I have an exam coming up and I have a whole bunch of questions to study from, and I am realizing that I really don't have a good grasp on basis matrices for linear transformations. One of the questions is:
For a linear map $f$ in $Hom_F( V,W)$ the (operator) adjoint $f^*:W^*\rightarrow V^*$ is defined by $f^*(g)=g\circ f$. If $f$ has matrix $A$ in some basis, what is the matrix of $f^*$ in the dual basis?
Similarly, here is another question that Im struggling a bit with that would help if I could get some intuition on...
A linear map between finite dimensional vector spaces $f:V\rightarrow W$ corresponds to a matrix when bases for $V$ and $W$ are chosen. HOw does this matrix change if we change bases in $V$ and $W$.

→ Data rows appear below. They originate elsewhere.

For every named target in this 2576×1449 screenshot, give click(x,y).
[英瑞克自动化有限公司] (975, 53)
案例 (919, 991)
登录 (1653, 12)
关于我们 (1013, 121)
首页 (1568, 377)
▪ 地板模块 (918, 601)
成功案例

Let $(w_j)_{j=0}^{m-1},(g_j)_{j=0}^{m-1}$ be a basis-dual basis pair of $W$ and $W^*$. Let $(v_k)_{k=0}^{n-1},(f_k)_{k=0}^{n-1}$ be a basis-dual basis pair of $V$ and $V^*$. Suppose that $\Phi \in \operatorname{Hom}(V,W)$. Let $\mathbf M$ be the matrix of $\Phi$ w.r.t. $(w_j)_{j=0}^{m-1},(v_k)_{k=0}^{n-1}$ and $\mathbf N$ be the matrix of $\Phi^*$. By definition, $$ \Phi^* g_j = \sum_{r=0}^{n-1} \mathit N_{j,r} f_r $$ Hence $$ (\Phi^* g_j)(v_k) = \sum_{r=0}^{n-1} \mathit N_{j,r} f_r(v_k) = \mathit N_{j,k} $$ On the other hand,
$$ (\Phi^* g_j)(v_k) = g_j(\Phi v_k) = g_j \left(\sum_{r=0}^{m-1} \mathit{M}_{k,r} w_r\right) = \mathit{M}_{k,j} $$ Hence $\mathbf M = \mathbf N^\intercal$.
Your second question can be solved with change of basis matrix. That is, the identity operator w.r.t. two different bases.